It is all too common that gym goers only focus their attention on the calories they are burning and the progress they are making during the actual workout. This however is not when the "magic" happens. If you were to take a tissue sample of your muscles during a workout, tests would show that resistance training destroys muscle mass! We know this isn't true because the only way to build lean muscle is through resistance training. So what is actually happening?
When we exercise we are placing physical stress on our muscles and cardiorespiratory system. During the workout and immediately following this stress (breakdown) is greater than the rate of rebuilding, so temporarily we are weaker than before we started. The magic happens somewhere between 12 and 24 hours after the workout (outside of the gym). This is when the rate of muscle and cardio rebuilding occurs at a greater rate than it is being broken down. It is during this period that our bodies actually get stronger and results are made.

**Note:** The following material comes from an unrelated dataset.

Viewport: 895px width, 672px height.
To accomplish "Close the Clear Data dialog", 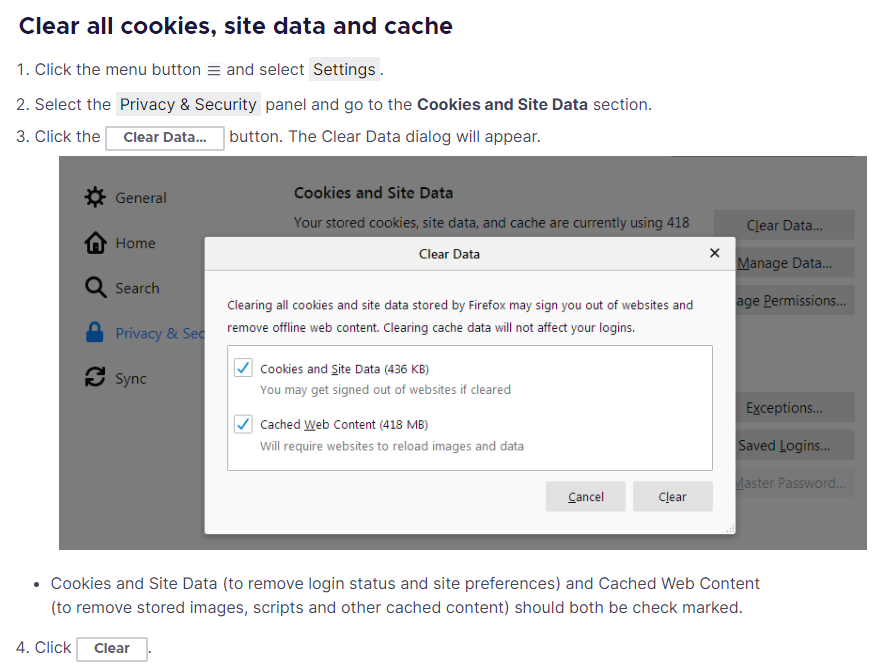I will point(714,253).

The same concept holds true with burning calories. During a typical moderate intensity cardio workout the average gym buff will expend around 400 calories. His or her general metabolism however may burn around 1500-2000 calories a day. With this in mind, it is to this person's benefit to focus their workouts around increasing their daily metabolic burn instead of just the workout burn. This is possible by buidling lean muscle and increasing exercise intensity. If the workout yeilds only 400 of the 2000 total calories burned, once again the magic is happening mostly outside of the gym!
I am not at all suggesting that what we do here at the gym is un-important or irrelevant to your goals and results. In fact, each style of exercise you choose to do elicits very specific physiological responses. The way you prepare and care for your body outside of the workout also effects the response your body has to the stress. Here are 5 tips to help ensure you are getting your piece of the magic once the workout is over...

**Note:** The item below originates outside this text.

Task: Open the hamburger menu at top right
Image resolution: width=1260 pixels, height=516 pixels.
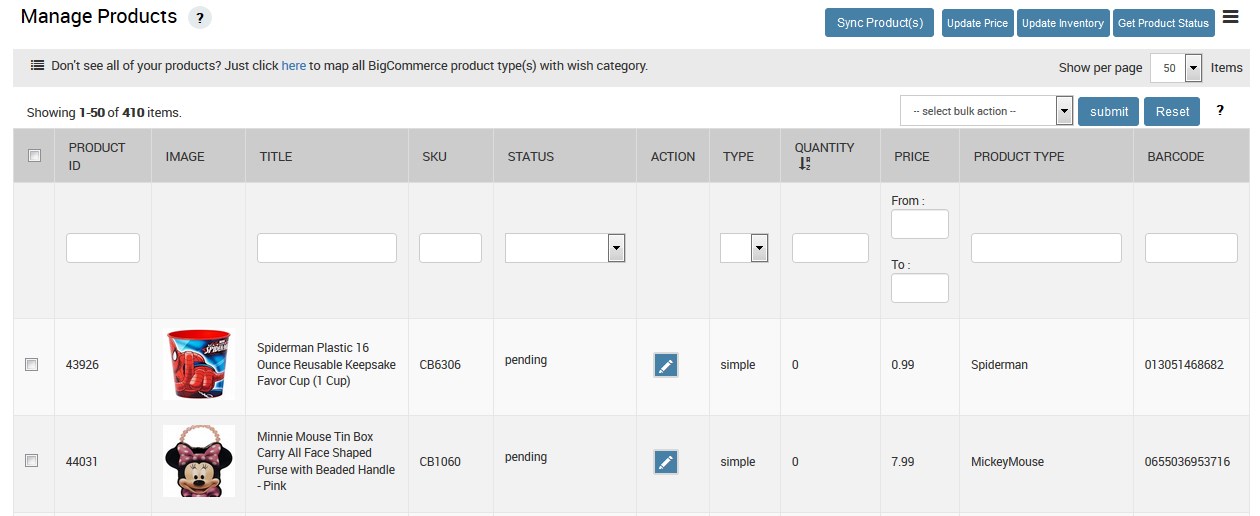Action: point(1231,18)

- Exercise Nutrition: As I wrote in the previous blog, the way you feed your body around the actual workout greatly effects the way your body performs and recovers during and after the workout. Research has shown that feeding your body carbs and protein immediately following the workout can accelerate your recovery time up to 6X as fast!
- Rest: I know you are motivated and want to see results, but sometimes less is more... especially in the beginning. As I stated above it takes between 12 and 24 hours before our bodies are rebuilding fast enough to combat the breakdown. It actually takes around 36 hours to realize the full benefits of a good workout. Therefore make sure you do not schedule back to back hi-intensity workouts. This will result in very little progress and can cause overtraining related injuries. If you want to workout every day, make sure you alternate intensity and the areas of focus.
- Intensity: When faced with the choice of duration vs. intensity, research has shown that harder workouts increase your metabolism and fat burn greater than long-slow workouts. In a very recent study, two groups exercised and burned an equal number of calories (400cal/workout) doing either hi-intesity or slow paced exercise. After 8-weeks, while the number of calories burned between the two groups were equal only the hi-intensity group showed losses in belly fat while the slow group lost no belly fat at all. Imagine working out for 8-weeks and seeing ZERO results...
- Sleep: There are certain hormones and recovery mechanisms that occur at a greater rate during sleep. If you are not getting 6-8 hours of solid sleep every night you are simply slowing down your rate of results.
- Change your workouts: Your body adapts to the stresses you place on it. Therefore if you don't occasionally surprise your body you will become used to your routine and will stop seeing changes. Ways to change your workouts include, varying intensity (reps, weights, tempo), modality (weights, bands, machines, cardio), and duration (sets and time).